How Can Spring/Hibernate Access Private Members?

Question

As you know, Spring can inject values to private instance variables, and Hibernate can access private variables of persistent classes. However, I can't even call protected methods of a class through reflection! How can Spring and Hibernate blatantly breach security like that? And more importantly, how do I do it? :D

Answer 1

When running without prohibitive security manager, you can obtain instance of corresponding method or field trough reflection and call setAccessible() on it.

Using Java security manager you can of course disable that by writing a custom policy.

Answer 2

You can set private a variable of another object through reflection. Here is an example on how to do it. Consider the following object with a private variable:

public class MyBean {
    private String message;
}

Normally the message field wouldn't be accessible from outside MyBean, however, SnoopyClass can set and get its value. I wrote two static methods: setValue which can set a value into a private field called fieldName of an Object bean and a getValue method which can get the value of a private variable called fieldName from an Object bean.

The main method just demonstrates its use by creating an Object of MyBean class, setting the message variable and retrieving it. I've actually tested this code as a standalone application and it works.

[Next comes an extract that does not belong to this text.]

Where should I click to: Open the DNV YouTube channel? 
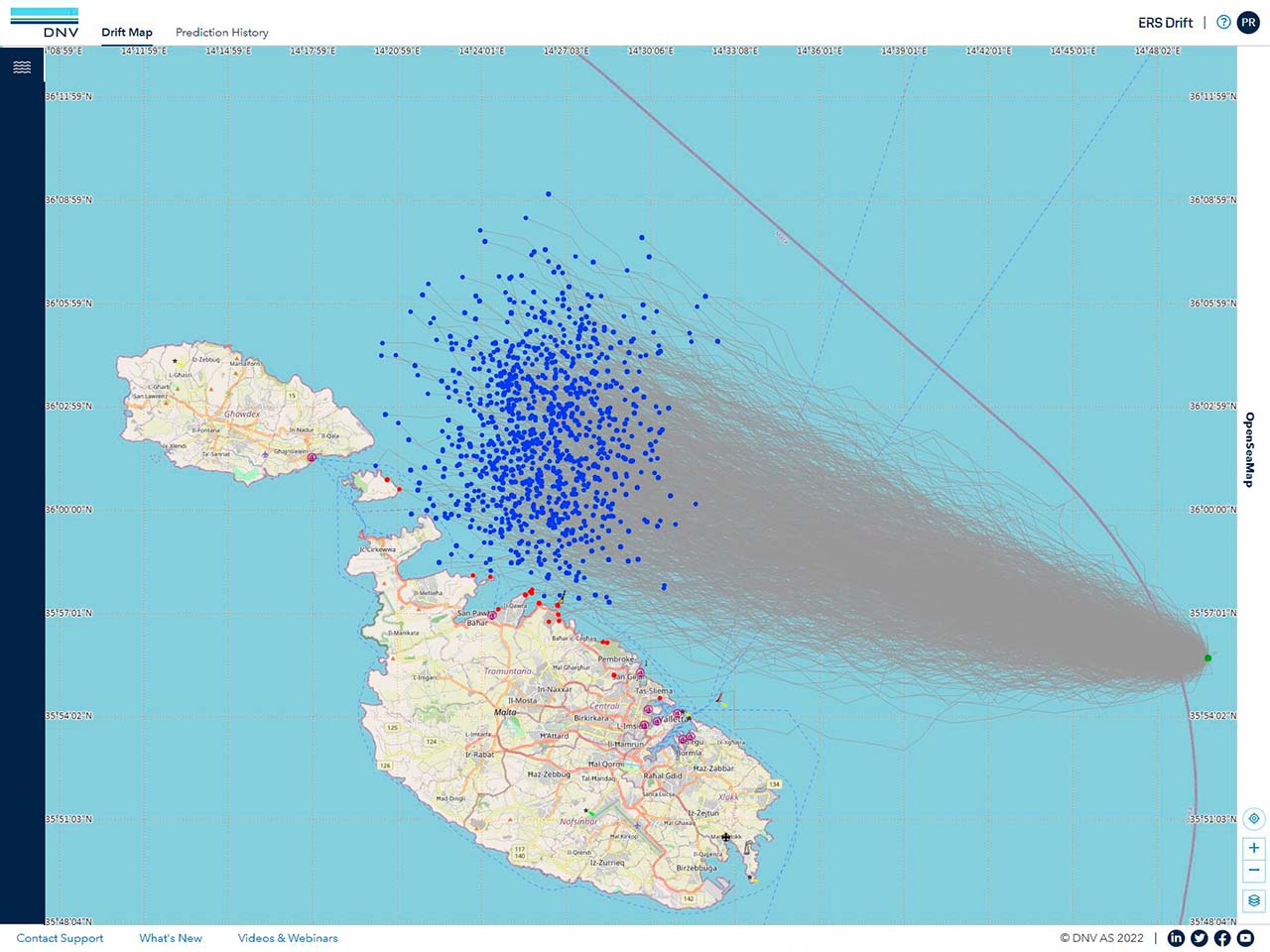(x=1245, y=938)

import java.lang.reflect.Field;

public class SnoopyClass {

    private static void setValue(Object bean, String fieldName, Object value)
            throws IllegalArgumentException, IllegalAccessException, 
            SecurityException, NoSuchFieldException {
        Field privateVar = bean.getClass().getDeclaredField(fieldName);
        privateVar.setAccessible(true);
        privateVar.set(bean, value);
    }

    private static Object getValue(Object bean, String fieldName) 
            throws IllegalArgumentException, IllegalAccessException,
            SecurityException, NoSuchFieldException {
        Field privateVar = bean.getClass().getDeclaredField(fieldName);
        privateVar.setAccessible(true);
        return privateVar.get(bean);
    }

    public static void main(String[] argv) 
            throws IllegalArgumentException, SecurityException,
            IllegalAccessException, NoSuchFieldException {
         MyBean instance = new MyBean();
         setValue(instance, "message", "Shht! Don't tell anyone!");
         System.out.println("The message is '" + getValue(instance, "message"));
    }

}

The implementation uses getDeclaredField method on the class of the Object, because this method can look for all fields, even private. In contrast, getField can only access public members. The next step is calling setAccessible on the field to allow reading and writing it. The last step, is simply use the get and set methods provided by the java.lang.reflect.Field class.

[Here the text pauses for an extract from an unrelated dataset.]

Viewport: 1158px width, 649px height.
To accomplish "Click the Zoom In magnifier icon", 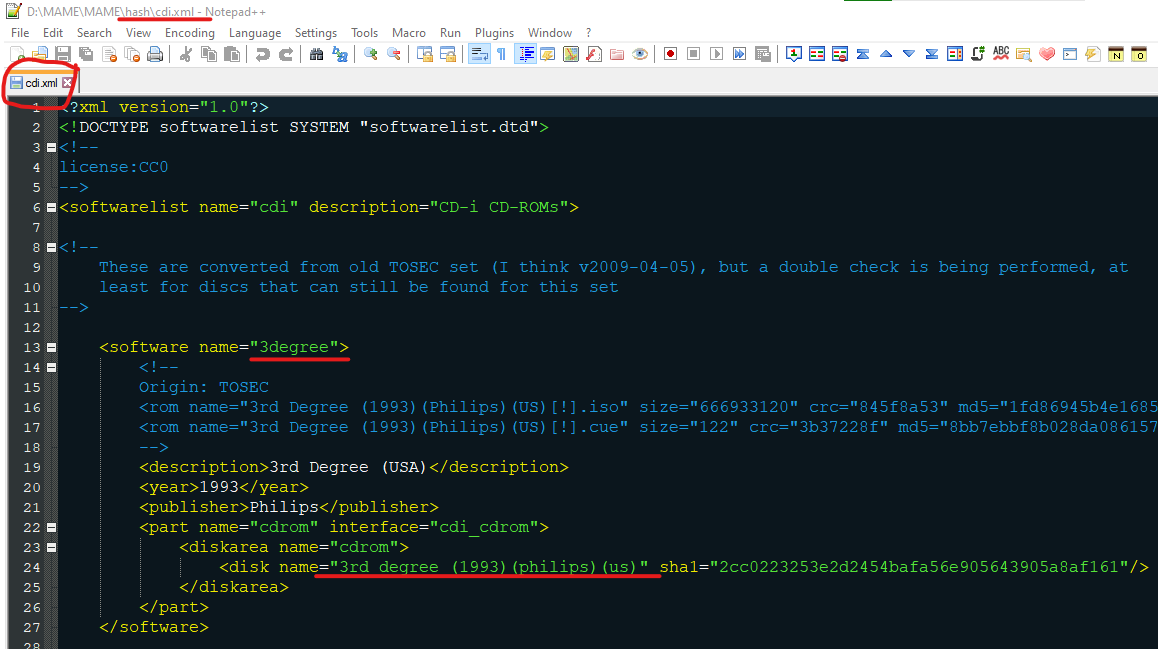I will (371, 54).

This kind of manipulation is allowed only if the security manager allows that. By default Java doesn't install any security manager, so in a standalone program that you launch through your IDE or the command line, you won't have any problems to use this technique. I've also tried, in a Spring Application under Tomcat, and it's still working.

The primary application, at least for me, is being able to set private variables in my unit tests, especially for Spring Beans, without polluting the interface with unneeded setters.